Konuyla ilgili açıklamalarda bulunan Aziz Yıldırım "Bu silahlı saldırı, faili meçhul kalırsa sıkıntı yaratır. Necip Hablemitoğlu, Muhsin Yazıcıoğlu, Hrant Dink gibi bazı olayların meçhul kalması toplamda korku yaratır. Bütün sporcuları katletmek için o operasyon yapıldı. Bu olayı devletin bulup ortaya koyması lazım. Bence biliniyor ama açıklanamıyor" ifadesini kullandı.

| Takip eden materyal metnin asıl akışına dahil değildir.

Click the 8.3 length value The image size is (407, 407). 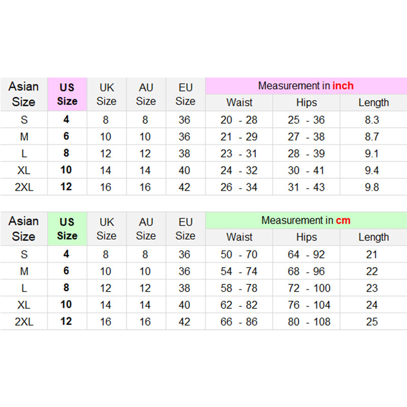(x=372, y=120)
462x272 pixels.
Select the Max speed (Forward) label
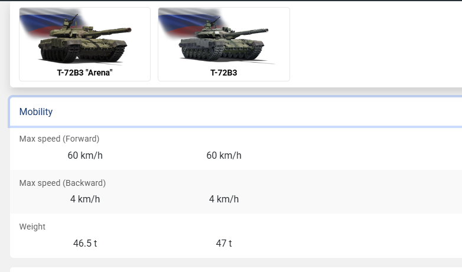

Hapiste bulunduğu dönemde kendisine 'Başkanlığı bırak' denildiğini söyleyen Aziz Yıldırım "1 yıl hapis yattık. Hem iktidar hem de karşı taraftan insanlar geldiler, bizimle konuştular. Bazıları 'Başkanlığı bırak" dediler. Bu konuşmalar neticesinde çıkardığım bir görüntü vardı. İktidar her ne kadar Türkiye'yi idare ediyor gözükse de alt tarafın koptuğunu gördük. Alt taraf başka tarafa hizmet ediyordu. 'Gelip onlar yapamazlar, biz yaparız' diyorlardı. 'İstifa et biz olayı çözeriz' diyorlardı. İnsanların göründüğü gibi olmadığını gördük. 'Sayın Başbakan'ın yalnız olduğunu gördüm' dedim. Alt tarafın kendi dediklerini yaptığını zannettiğini zannediyor ama yapmıyor" dedi.

"GELMEDİ, KAÇTI, KAÇTI!"
Fenerbahçe Asbaşkanı Şekip Mosturoğlu, 3 Temmuz süreciyle ilgili olarak ise "Federasyon ve UEFA boyutu bu işin önemli boyutu. Federasyon boyutunda şunu söyleyeyim. 25 yıllık bir avukatım. Lutfi Arıboğan mahkemede şahit olarak dinlenecekti. Gelmedi" dedi. Aziz Yıldırım da "Gelmedi, kaçtı, kaçtı " diye eklemede bulundu. Mosturoğlu "İfadesi hakimin odasında alındı. Türkiye'de Özel Yetkili Mahkemelerde bugüne kadar ifadesi alınacak hangi kişi hakim odasında ifadesi vermiştir. UEFA'ya polis fezlekesinin gönderilmesindeki acelenin sebebi nedir? Federasyonun hukuk kurulunda 10 tane avukat vardı. Bunlardan 8 tanesi istifa ederek Galatasaray'da çalışmaya başladılar. Başkanvekili Lutfi Arıboğan, Galatasaray'da CEO oldu. Galatasaray'da çalışmaya başladı. Ebru Köksal Hanım da TFF'de çalışıyordu, o da Galatasaray'da iş buldu. Bunları basit tesadüfle açıklayabilir miyiz? Polis fezlekesini hazırlayan kişi çok önemli. UEFA'nın kararı buna bağlı. Bu fezlekeyi hazırlayan polis memurunun hukuk mezunu olduğunu bilmiyordum. Raporundaki bazı ifadeler uluslararası spor hukukunda bile çok tartışılır konular ve üst düzey spor hukuku bilgisiyle izahı mümkün ifadeler. Kimse kusura bakmasın da bunu Türkiye'de yazabilecek 1-2, dünya çapında da 10 kişinin olabileceğini düşünüyorum. Tesadüfen sosyal medyadan geldi. 2013'te bunu yazan arkadaş yüksek lisans yapıyor ve tez danışmanı İlhan Helvacı. Bu kadar tesaüf olabilir mi? Bir insan hukuk fakültesinde tez yazacak, konu menajerlik ve bula bula hukuk kurulunda başkanlık yapacak kişiyi bulacak. Bu tesadüfle izah edilebiliyorsa, bizim olayımızda çok tesadüf var" diye konuştu.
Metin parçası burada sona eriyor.